I got the system diagnosis message

Zertifikat ‘/etc/univention/ssl/ucsCA/CAcert.pem’ wird in 12 Tagen ablaufen.
Zertifikat ‘/etc/univention/letsencrypt/signed_chain.crt’ wird in 14 Tagen ablaufen.
Zertifikat ‘/etc/univention/letsencrypt/signed_chain.crt’ wird in 14 Tagen ablaufen.
Zertifikat ‘/etc/univention/letsencrypt/signed_chain.crt’ wird in 14 Tagen ablaufen.
Zertifikat ‘/etc/univention/ssl/ucsCA/certs/01.pem’ wird in 12 Tagen ablaufen.
Zertifikat ‘/etc/univention/ssl/ucsCA/certs/02.pem’ wird in 12 Tagen ablaufen.
Zertifikat ‘/etc/univention/ssl/ucsCA/certs/03.pem’ wird in 12 Tagen ablaufen.
Zertifikat ‘/etc/univention/ssl/ucsCA/certs/04.pem’ wird in 19 Tagen ablaufen.
Zertifikat ‘/etc/univention/ssl/ucsCA/certs/05.pem’ wird in 26 Tagen ablaufen.

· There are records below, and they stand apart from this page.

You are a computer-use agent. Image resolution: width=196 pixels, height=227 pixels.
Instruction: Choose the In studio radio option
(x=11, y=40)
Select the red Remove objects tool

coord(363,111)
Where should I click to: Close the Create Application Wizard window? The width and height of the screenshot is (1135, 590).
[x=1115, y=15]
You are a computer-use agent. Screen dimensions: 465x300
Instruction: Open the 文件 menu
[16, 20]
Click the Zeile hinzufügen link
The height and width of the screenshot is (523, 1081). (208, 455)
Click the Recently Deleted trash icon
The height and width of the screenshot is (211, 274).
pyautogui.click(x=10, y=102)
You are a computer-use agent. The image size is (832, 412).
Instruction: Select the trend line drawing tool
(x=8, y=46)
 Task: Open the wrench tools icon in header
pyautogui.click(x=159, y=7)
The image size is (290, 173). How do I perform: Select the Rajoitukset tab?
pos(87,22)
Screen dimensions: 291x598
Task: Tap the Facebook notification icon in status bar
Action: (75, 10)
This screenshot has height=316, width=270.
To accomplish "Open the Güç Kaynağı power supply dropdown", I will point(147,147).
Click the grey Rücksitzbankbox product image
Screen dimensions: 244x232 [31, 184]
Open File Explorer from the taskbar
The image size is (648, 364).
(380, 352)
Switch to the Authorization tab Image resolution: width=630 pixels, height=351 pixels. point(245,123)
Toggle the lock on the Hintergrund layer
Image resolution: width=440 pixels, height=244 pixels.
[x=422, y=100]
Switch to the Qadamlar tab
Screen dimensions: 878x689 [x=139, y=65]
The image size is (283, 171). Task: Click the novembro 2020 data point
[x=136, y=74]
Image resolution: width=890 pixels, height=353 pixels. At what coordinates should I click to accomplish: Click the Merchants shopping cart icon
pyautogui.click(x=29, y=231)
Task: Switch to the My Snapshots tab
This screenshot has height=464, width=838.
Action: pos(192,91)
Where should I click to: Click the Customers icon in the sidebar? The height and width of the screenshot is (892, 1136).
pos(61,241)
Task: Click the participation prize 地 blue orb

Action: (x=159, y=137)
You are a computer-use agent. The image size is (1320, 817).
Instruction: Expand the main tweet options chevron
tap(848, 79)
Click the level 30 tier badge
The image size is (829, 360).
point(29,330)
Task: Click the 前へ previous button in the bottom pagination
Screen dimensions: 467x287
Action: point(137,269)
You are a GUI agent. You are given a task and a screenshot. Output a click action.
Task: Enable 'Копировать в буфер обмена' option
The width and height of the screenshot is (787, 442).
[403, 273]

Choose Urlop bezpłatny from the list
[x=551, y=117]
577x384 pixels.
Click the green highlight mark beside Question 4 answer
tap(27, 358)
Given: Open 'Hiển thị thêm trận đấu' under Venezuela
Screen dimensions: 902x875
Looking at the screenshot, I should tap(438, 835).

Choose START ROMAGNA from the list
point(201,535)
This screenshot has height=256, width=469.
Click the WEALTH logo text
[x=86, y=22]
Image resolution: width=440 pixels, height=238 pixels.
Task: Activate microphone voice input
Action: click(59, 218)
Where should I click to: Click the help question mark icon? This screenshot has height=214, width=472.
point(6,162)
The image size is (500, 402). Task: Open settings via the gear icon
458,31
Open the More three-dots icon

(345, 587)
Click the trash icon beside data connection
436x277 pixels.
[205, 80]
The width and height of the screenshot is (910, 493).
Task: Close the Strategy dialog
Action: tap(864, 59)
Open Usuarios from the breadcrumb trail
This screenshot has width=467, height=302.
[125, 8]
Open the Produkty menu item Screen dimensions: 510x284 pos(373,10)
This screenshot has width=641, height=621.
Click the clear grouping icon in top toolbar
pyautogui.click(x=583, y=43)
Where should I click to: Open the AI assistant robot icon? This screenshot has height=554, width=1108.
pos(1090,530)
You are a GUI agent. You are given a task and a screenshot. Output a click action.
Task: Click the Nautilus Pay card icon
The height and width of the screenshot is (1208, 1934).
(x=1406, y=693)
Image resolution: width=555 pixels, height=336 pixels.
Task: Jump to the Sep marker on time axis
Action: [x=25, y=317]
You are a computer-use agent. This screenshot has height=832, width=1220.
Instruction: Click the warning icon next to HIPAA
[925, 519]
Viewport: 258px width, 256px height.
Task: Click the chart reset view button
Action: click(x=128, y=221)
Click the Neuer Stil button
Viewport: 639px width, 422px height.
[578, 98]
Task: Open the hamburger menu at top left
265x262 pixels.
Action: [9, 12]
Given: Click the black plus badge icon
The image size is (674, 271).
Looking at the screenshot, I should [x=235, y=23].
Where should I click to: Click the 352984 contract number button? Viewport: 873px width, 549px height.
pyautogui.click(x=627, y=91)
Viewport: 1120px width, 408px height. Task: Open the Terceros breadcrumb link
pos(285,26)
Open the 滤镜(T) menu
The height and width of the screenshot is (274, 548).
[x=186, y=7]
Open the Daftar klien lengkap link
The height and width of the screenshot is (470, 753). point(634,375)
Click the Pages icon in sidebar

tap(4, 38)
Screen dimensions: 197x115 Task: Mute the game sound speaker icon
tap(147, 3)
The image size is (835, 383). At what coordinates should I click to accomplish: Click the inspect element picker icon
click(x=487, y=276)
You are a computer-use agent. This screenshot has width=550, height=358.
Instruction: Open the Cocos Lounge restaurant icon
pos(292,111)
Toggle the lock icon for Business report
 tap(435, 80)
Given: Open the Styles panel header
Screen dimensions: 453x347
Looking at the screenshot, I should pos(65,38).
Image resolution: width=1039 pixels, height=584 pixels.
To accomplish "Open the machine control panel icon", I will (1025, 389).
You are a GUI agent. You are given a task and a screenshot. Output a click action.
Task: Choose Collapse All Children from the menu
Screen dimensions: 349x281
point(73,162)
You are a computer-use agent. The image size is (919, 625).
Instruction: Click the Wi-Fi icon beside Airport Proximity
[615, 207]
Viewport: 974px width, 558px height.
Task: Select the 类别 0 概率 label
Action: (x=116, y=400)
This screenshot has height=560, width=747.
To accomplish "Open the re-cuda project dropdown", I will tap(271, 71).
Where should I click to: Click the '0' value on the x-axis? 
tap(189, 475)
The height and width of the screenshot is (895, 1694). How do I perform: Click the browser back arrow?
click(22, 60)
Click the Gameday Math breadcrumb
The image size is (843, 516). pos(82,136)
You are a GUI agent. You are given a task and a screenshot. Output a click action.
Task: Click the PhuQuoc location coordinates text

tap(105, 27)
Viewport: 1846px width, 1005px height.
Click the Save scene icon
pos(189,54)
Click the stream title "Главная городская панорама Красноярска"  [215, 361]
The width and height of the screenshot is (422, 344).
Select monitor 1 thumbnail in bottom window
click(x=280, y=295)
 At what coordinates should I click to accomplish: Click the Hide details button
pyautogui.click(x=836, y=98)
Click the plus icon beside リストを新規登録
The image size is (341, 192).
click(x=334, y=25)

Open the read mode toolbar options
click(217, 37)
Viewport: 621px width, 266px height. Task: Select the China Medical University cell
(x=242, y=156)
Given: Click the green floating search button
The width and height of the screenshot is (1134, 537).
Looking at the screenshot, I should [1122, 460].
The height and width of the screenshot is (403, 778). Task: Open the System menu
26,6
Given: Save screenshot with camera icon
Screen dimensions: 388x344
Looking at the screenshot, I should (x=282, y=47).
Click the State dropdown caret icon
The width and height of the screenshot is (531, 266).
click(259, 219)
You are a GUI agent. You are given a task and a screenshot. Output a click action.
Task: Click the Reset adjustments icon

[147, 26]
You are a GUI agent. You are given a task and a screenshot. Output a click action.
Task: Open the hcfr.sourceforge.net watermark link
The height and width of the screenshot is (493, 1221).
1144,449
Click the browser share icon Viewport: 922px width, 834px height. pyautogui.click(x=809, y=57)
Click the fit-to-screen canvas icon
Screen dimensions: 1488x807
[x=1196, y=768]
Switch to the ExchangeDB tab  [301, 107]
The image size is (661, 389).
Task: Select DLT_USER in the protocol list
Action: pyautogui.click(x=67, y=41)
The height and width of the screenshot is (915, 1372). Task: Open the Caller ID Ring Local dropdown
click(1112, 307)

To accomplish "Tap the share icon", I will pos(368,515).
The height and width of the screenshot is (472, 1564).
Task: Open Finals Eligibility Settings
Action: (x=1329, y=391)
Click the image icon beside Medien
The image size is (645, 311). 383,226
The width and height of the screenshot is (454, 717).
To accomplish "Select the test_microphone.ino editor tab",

So I read the linked post http://sdb.univention.de/1000 and tried to renew with

openssl x509 -in CAcert.pem -out NewCAcert.pem -days "$(ucr get ssl/default/days)" \
  -passin file:/etc/univention/ssl/password \
  -signkey private/CAkey.pem \
  -sha256

This leads to

-bash: ucr: Kommando nicht gefunden.
x509: Can't parse "" as a number
x509: Non-positive number "" for -days
x509: Use -help for summary.

I checked the UCR via web interface, got the value 1825 days, changed “$(ucr get ssl/default/days)” to 1825, tried again and it worked: the first line with CAcert.pem is vanished.

But how to do with /etc/univention/ssl/ucsCA/certs/01.pem to /etc/univention/ssl/ucsCA/certs/05.pem ? Do the same? But in this case: what do I have to use for password file and signkey?

Thank you for your help.

Finally I resolved the problem.

1. I worked with sudo for every single command. It was better to switch to root shell with sudo -i. Using the root shell the error -bash: ucr: Kommando nicht gefunden. vanished. So I could new all certificates like described here Renewing the SSL certificates at once.
2. But my warnings with 01.pem to 05.pem stayed. This was because I had to revoke the older certificates with id 01 to 05. After doing this as described in Renewing the SSL certificates I got no certificate warnings any more.